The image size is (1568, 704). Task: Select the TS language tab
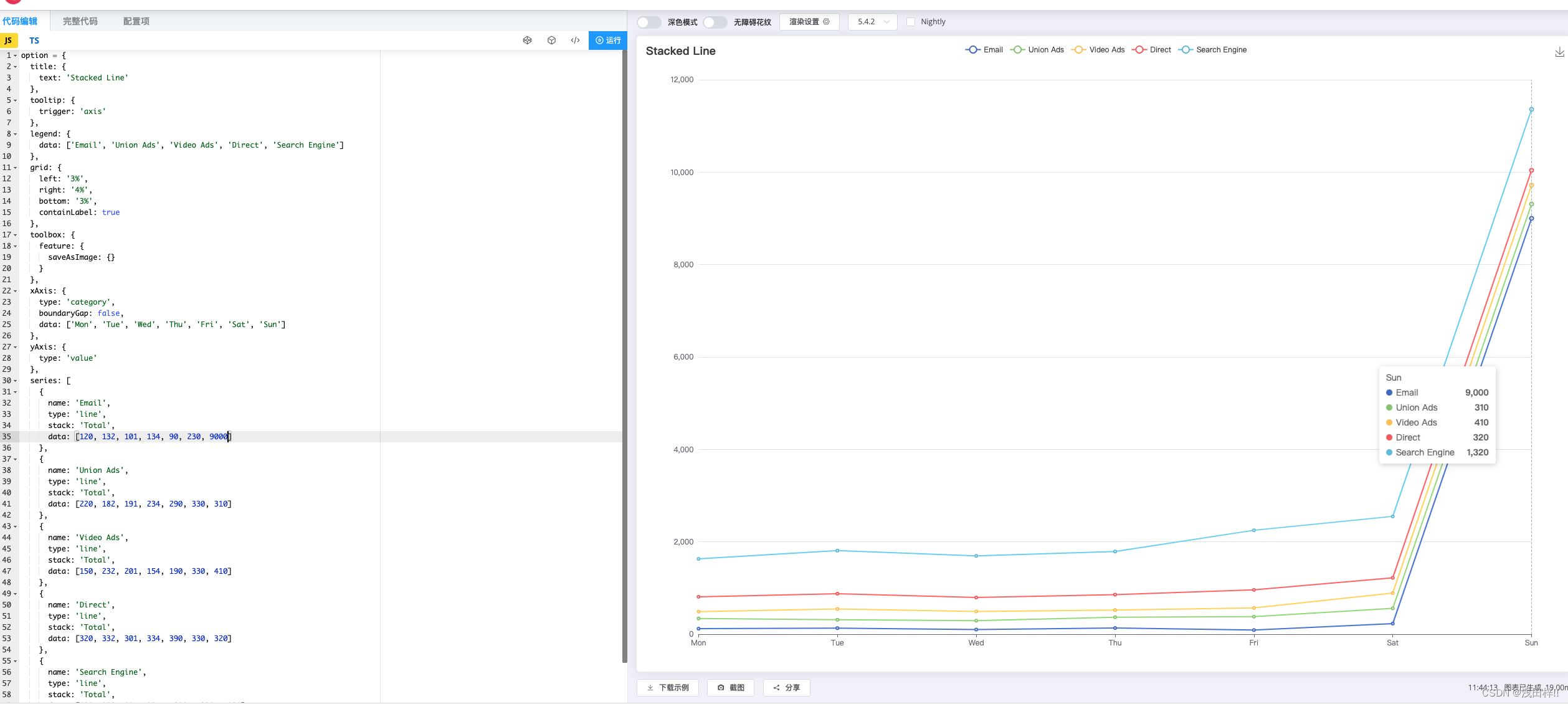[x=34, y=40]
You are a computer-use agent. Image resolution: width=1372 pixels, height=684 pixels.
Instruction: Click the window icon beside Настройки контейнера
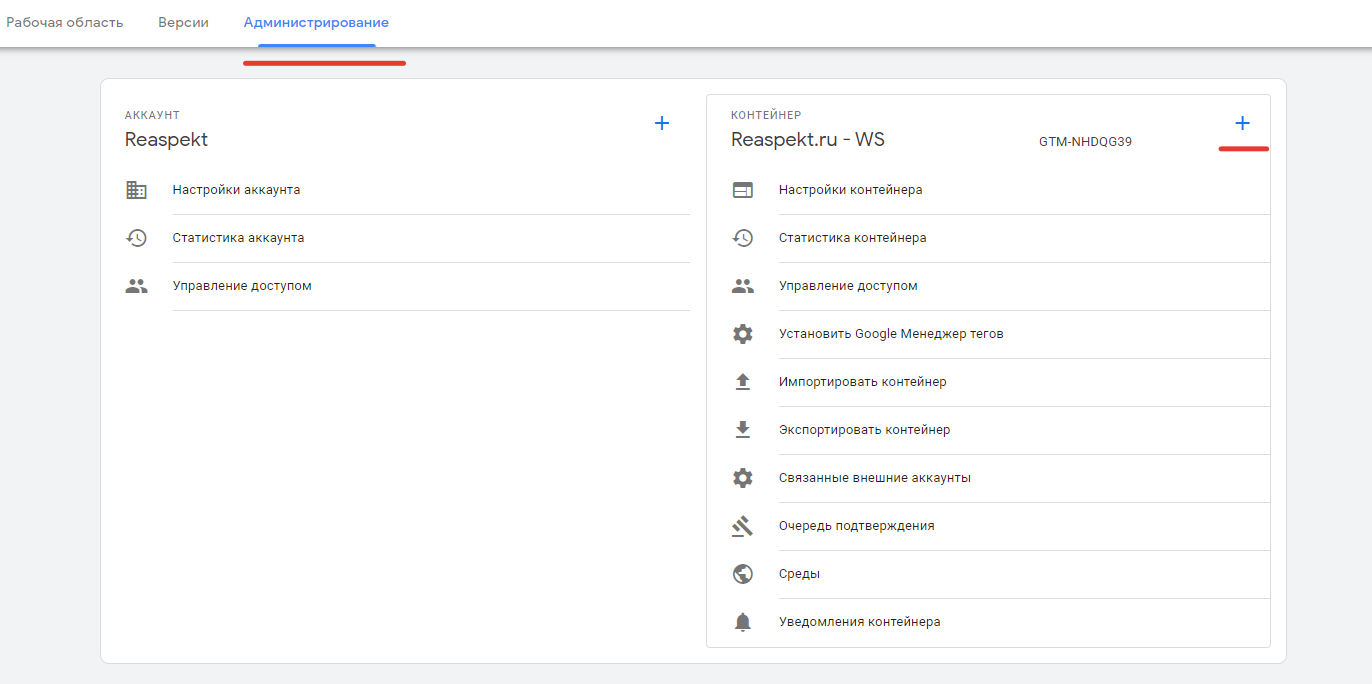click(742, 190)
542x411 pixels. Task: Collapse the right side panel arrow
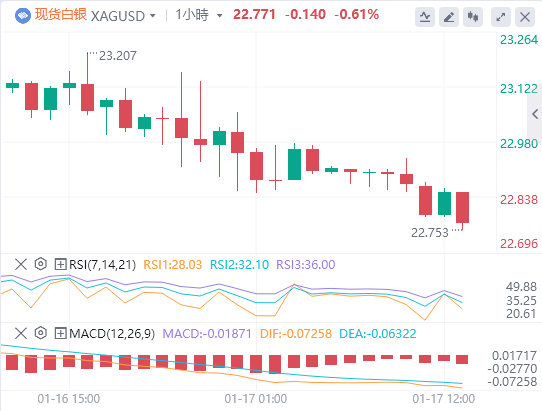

...

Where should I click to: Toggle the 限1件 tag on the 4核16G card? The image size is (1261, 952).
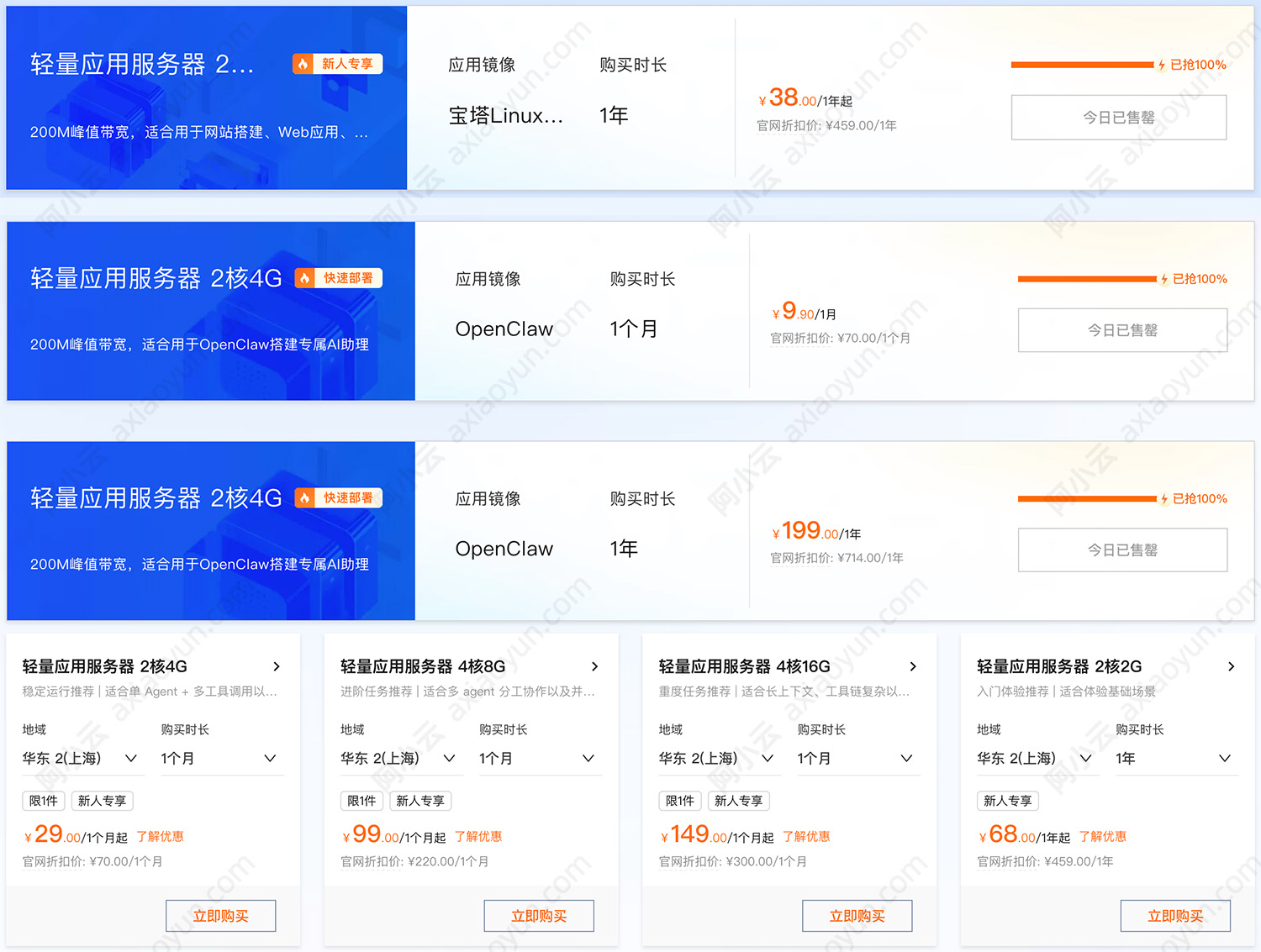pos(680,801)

__SHORT PROBLEM__.
Transcribe the entries word for word, starting at the line containing "The image size is (1568, 704)." and stopping after the line containing "542x411 pixels. Task: Collapse". Leave the pictures out.

__THE ANSWER__.
The image size is (1568, 704). Task: Select the TS language tab
[x=34, y=40]
You are a computer-use agent. Image resolution: width=1372 pixels, height=684 pixels.
Instruction: Click the window icon beside Настройки контейнера
click(742, 190)
542x411 pixels. Task: Collapse the right side panel arrow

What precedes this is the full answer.